Playing with asyncio

filed under python, twisted and asyncio

Lately I've been playing with asyncio, a new package being introduced in Python 3.4 for rebooted asynchronous IO support in the standard library.

It's very nice, and despite there being no documentation apart from the PEP at the moment, I've found it quite straight forward to work with. I thought I'd share some examples and compare it to my experiences with Gevent and Twisted.

While Gevent and Twisted aim to be higher level frameworks, asyncio aims to be a lower-level implementation of an asynchronous event loop, with the intention that higher level frameworks like Twisted, Gevent or Tornado, will build on top of it. However by itself, it makes a suitable framework on its own.

By providing a common event loop for all the major frameworks to plug into, the intent is that you can mix and match all the different frameworks together and have it just work.

Here are some quick examples of what the code looks like:

Asynchronous Sleep

Nothing fancy. Just sleep for 5 seconds. But without blocking the main loop.

import asyncio
import time

@asyncio.coroutine
def sleepy():
    print("before sleep", time.time())
    yield from asyncio.sleep(5)
    print("after sleep", time.time())

asyncio.get_event_loop().run_until_complete(sleepy())
Simple echo server

This is a simple echo server, used for showing you how to start a server with a given protocol. You can connect to it with telnet 127.0.0.1 4444. Everything you type into the telnet session will be sent back to you from the server.

import asyncio

loop = asyncio.get_event_loop()

# an instance of EchoProtocol will be created for each client connection.
class EchoProtocol(asyncio.Protocol):
    def connection_made(self, transport):
        self.transport = transport

    def data_received(self, data):
        self.transport.write(data)

    def connection_lost(self, exc):
        server.close()

# run the coroutine to establish the server connection, then keep running
# the event loop until the server is stopped.
server = loop.run_until_complete(loop.create_server(EchoProtocol, '127.0.0.1', 4444))
loop.run_until_complete(server.wait_closed())
Async clamd client (virus scanner)

This is the longest example, but it's basically a clamd client. It will open a file from sys.argv and send it to clamd for scanning.
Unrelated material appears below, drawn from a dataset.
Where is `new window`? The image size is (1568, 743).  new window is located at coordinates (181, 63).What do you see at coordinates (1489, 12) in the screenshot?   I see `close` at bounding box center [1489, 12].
It displays how you can use asyncio.Future objects to communicate between coroutines, and how you create client TCP connections.

import asyncio
import sys
import struct

loop = asyncio.get_event_loop()

class ClamAVProtocol(asyncio.Protocol):
    def __init__(self, future, payload):
        self.future = future
        self.payload = payload
        self.response_data = b''

    def connection_made(self, transport):
        self.transport = transport

        self.transport.write(b'nINSTREAM\n')

        size = struct.pack(b'!L', len(self.payload))
        self.transport.write(size + self.payload)
        self.transport.write(struct.pack(b'!L', 0))

    def data_received(self, data):
        self.response_data += data

        if b'\n' not in self.response_data:
            return

        self.transport.close()

        response = self.response_data.split(b'\n')[0]

        # set the result on the Future so that the main() coroutine can
        # resume
        if response.endswith(b'FOUND'):
            name = response.split(b':', 1)[1].strip()
            self.future.set_result((True, name))
        else:
            self.future.set_result((False, None))

def clamav_scan(payload):
    future = asyncio.Future()
    if payload:
        scanner = ClamAVProtocol(future, payload)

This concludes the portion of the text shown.